# WHAT THE TASK ASKS
What's needed is an exact copy of the lines from the one that contains "Given: Collapse the Recent lists chevron" to the end of the data below, leaving the pictures out.

-- PROVIDED DATA follows --

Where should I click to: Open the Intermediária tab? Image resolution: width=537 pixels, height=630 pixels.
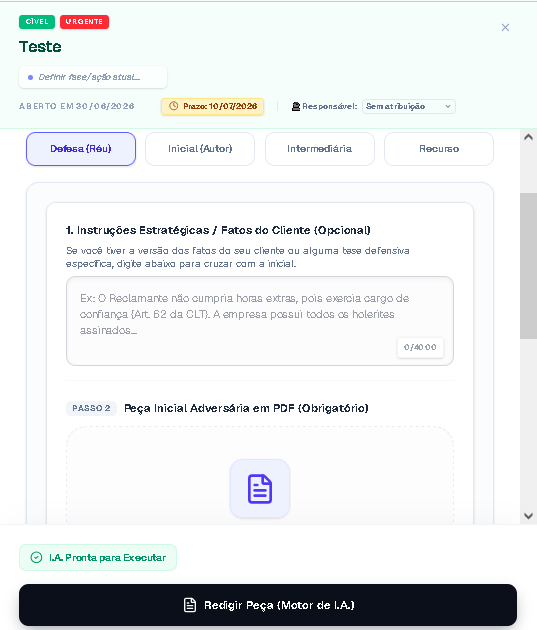point(320,149)
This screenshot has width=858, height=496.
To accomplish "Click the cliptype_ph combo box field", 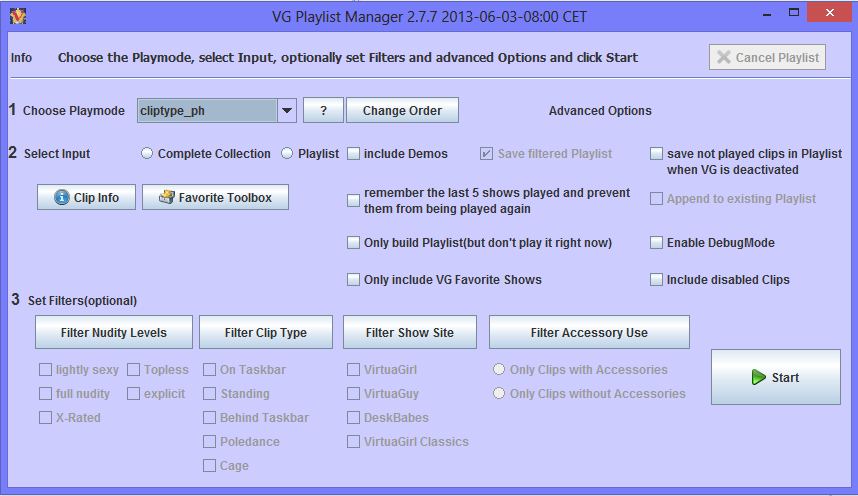I will click(206, 111).
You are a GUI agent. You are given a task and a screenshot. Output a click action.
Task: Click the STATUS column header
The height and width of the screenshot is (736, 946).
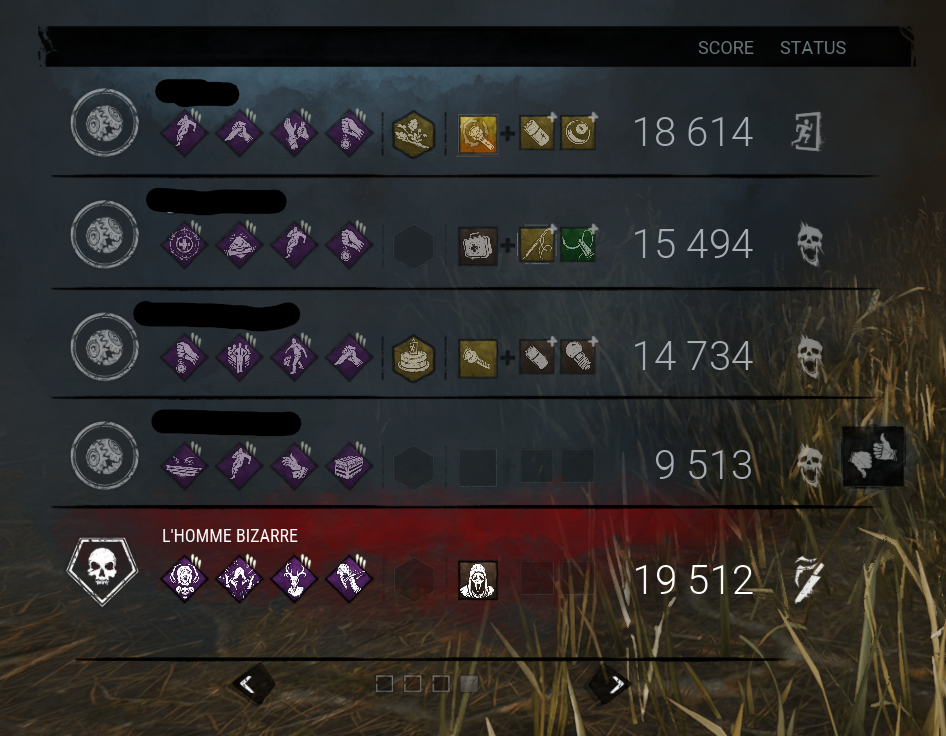[813, 48]
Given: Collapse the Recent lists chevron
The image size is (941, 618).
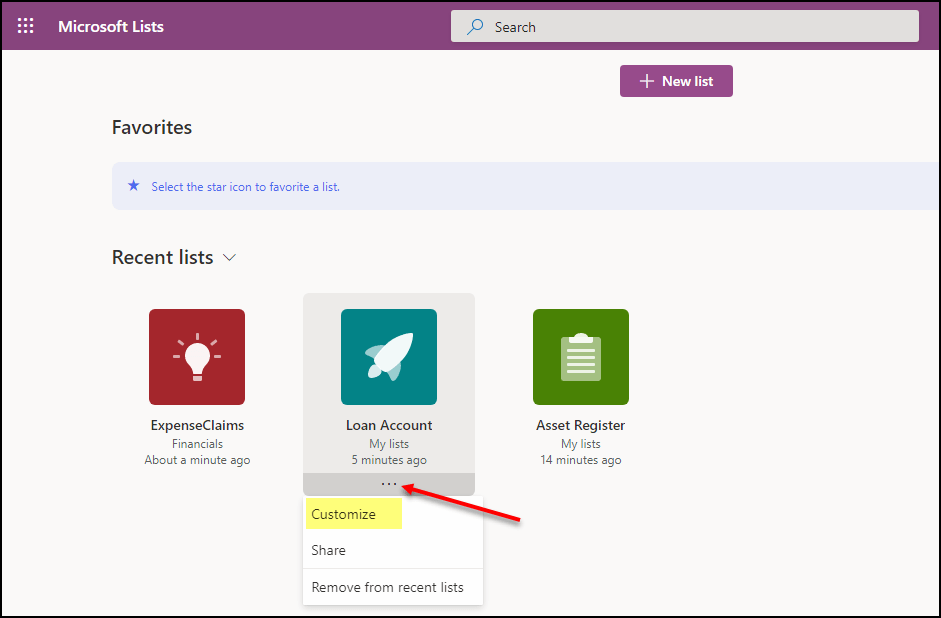Looking at the screenshot, I should tap(229, 258).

-- PROVIDED DATA concluded --

# ANSWER FOR THE TASK
Given: Collapse the Recent lists chevron
The image size is (941, 618).
Looking at the screenshot, I should tap(229, 258).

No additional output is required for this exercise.